Lost in the exaggerated numbers of Tuesday’s primary election vote totals is this very frightening reality: Less than 8 percent of the electorate is all it takes to amass political power in our county.
The population of Santa Clara County is 1,787,694 people according to the 2010 census. Total voter registration is 755,117—or 42.2 percent of the population. While there are many people in that who are ineligible to vote, (i.e. children, non-citizens, felons), the voter registration figures still amount to around 50 percent of all those who are eligible to vote.
Noting the turnout for Tuesday’s election in our county will be around 37 percent of the registered voters, and it takes 50 percent plus one vote to win an election, that means less than 8 percent of the entire population is all that is needed to determine the outcome for the rest of us. The percentage statewide was even less, as turnout was slightly worse than our county. This is our alleged democracy in reality.
Financial participation gives a smaller, elite minority even more political power in political campaigns, which far exceeds that of an average voter.
The major players in this group are mostly in the top 1 percent of the wealthiest Americans, or they are multinational corporations with a major interest in the government policies that result from elections. The tobacco companies spent $50 million against Prop 29, and while it’s still a close call, currently more than 50 percent of the electorate statewide bought the message.
Here are some other disturbing statistics involving reality and perceptions. Fifty percent of all Americans are poor or low income. Republicans like to point out how unfair it is that these people don’t pay taxes. Conversely, 70 percent of Americans believe they will be in the top 10 percent of wealth in the U.S. Collectively, this shows that Americans are unbelievably optimistic, not very good at math or have been influenced by the false narrative of FOX News and the Republican right. It could be a combination of all three.

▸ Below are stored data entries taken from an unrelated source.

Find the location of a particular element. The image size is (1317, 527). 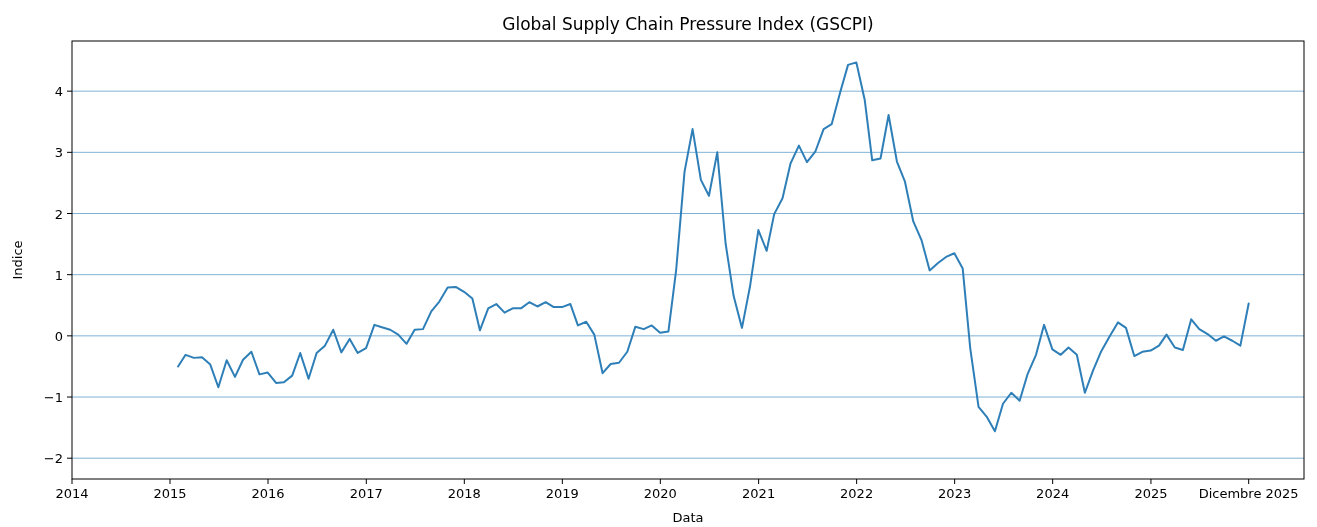

x-tick-label: 2014 is located at coordinates (72, 494).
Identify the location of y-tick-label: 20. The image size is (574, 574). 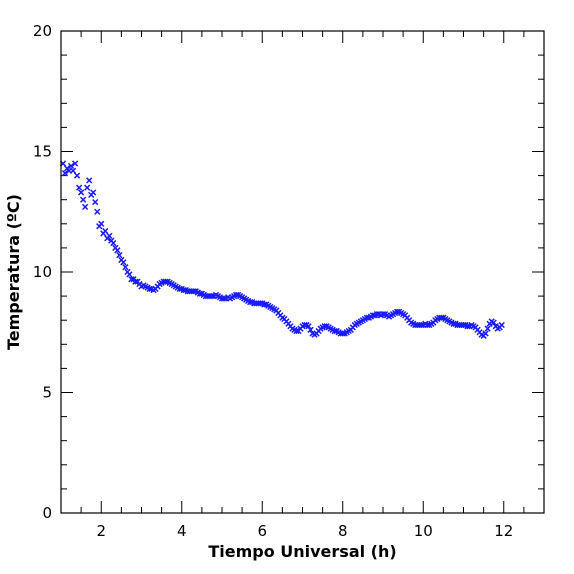
(42, 31).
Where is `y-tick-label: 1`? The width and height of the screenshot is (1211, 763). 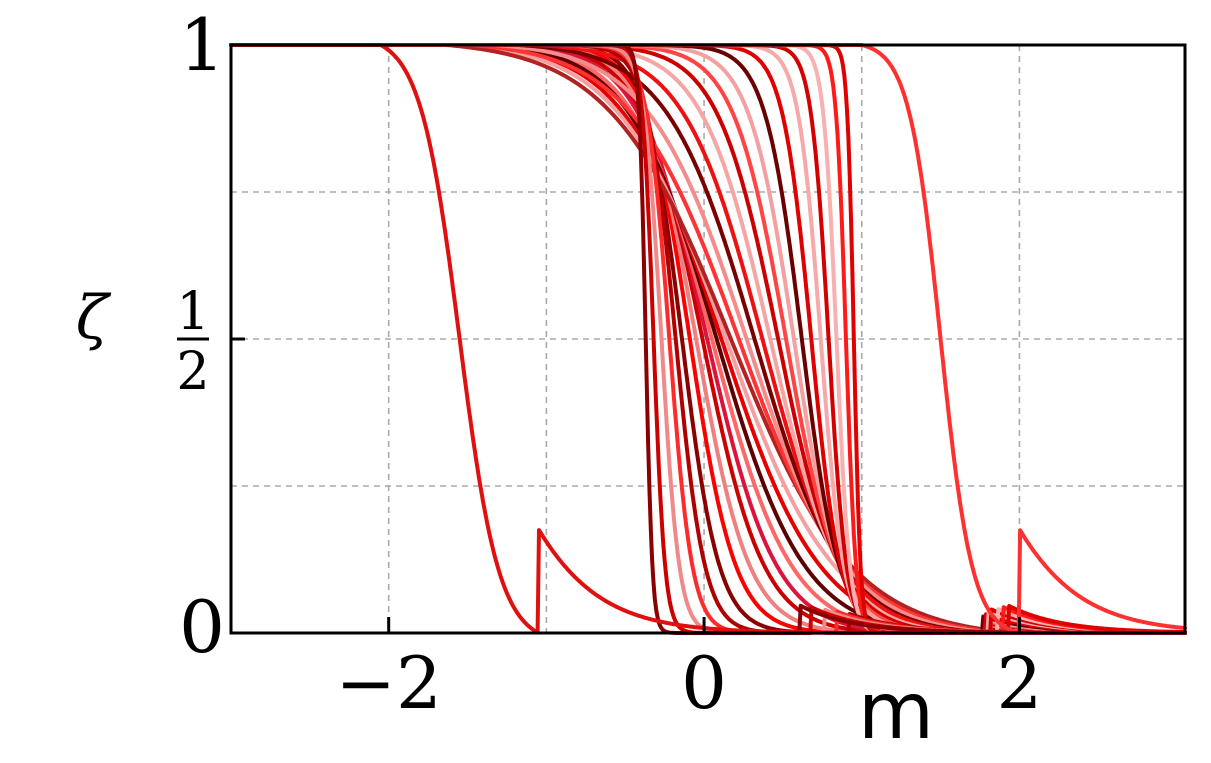
y-tick-label: 1 is located at coordinates (202, 45).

Another myth: Working hard is all it takes to make it in America. The majority of the wealthy do not make their money from labor; they make it from capital. That is the definition of capitalism: money makes more money.
Because the top 1 percent participates in the financing of elections and it takes less than 6 percent of the population to gain political power, it doesn’t take a genius to understand why public policy in this nation favors the wealthiest 10 percent generally and the top 2 percent especially.
It’s the reason we have a wealth gap and why Mitt Romney is even with President Obama in the polls. It is why Republicans do not pay a political price for their support of the top 2 percent in wealth, why tobacco companies continue to spread their poison, why GE pays no income tax, why Donald Trump can declare bankruptcy and keep his fortune, why banks are bailed out yet homeowners are foreclosed upon, why Halliburton can commit fraud and not have to pay their fines, why the Obama Healthcare plan is a boon to private insurance companies, why Warren Buffett’s secretary pays a higher tax rate than her boss, and why, regardless of party, the poor and the dispossessed in this country are scapegoated for our major problems, while the power elite is revered as our country’s saviors “job creators” despite all evidence to the contrary.
A revolution in this country is badly needed. It need not be violent, though the conditions are becoming such that the wealthy might start worrying more about losing their heads rather than fretting about their inconsequential tax rate. But the means of a nonviolent revolution are available, and the dispossessed need to educate themselves and participate in their own democracy.
Failing that revolution, the wealth gap will only get larger. The power elite spent $60 million in support of Wisconsin Gov. Scott Walker, who has waged war on the minimal protections that currently exists for lower income people. Once labor’s ability to provide political information, a voice and power to the electorate is completely silenced, the power elite will be the only source of political information. This is the ultimate goal of the war on labor and the Walker agenda.
Finally, I’d like to congratulate the winners in Tuesday’s election. Mayor Chuck Reed, Rose Herrera, Peirluigi Oliverio, Kansen Chu, Ash Kalra and Jimmy Nguyen. Civility has become a lost art in our politics. We can fight during an election and respect each other and the results after the election, even if our democracy is flawed.
However, there is an exception to that rule: I will not congratulate the tobacco industry—one need not be civil to the mass murderers, purveyors of poison, and dishonest campaign messengers, even if they win.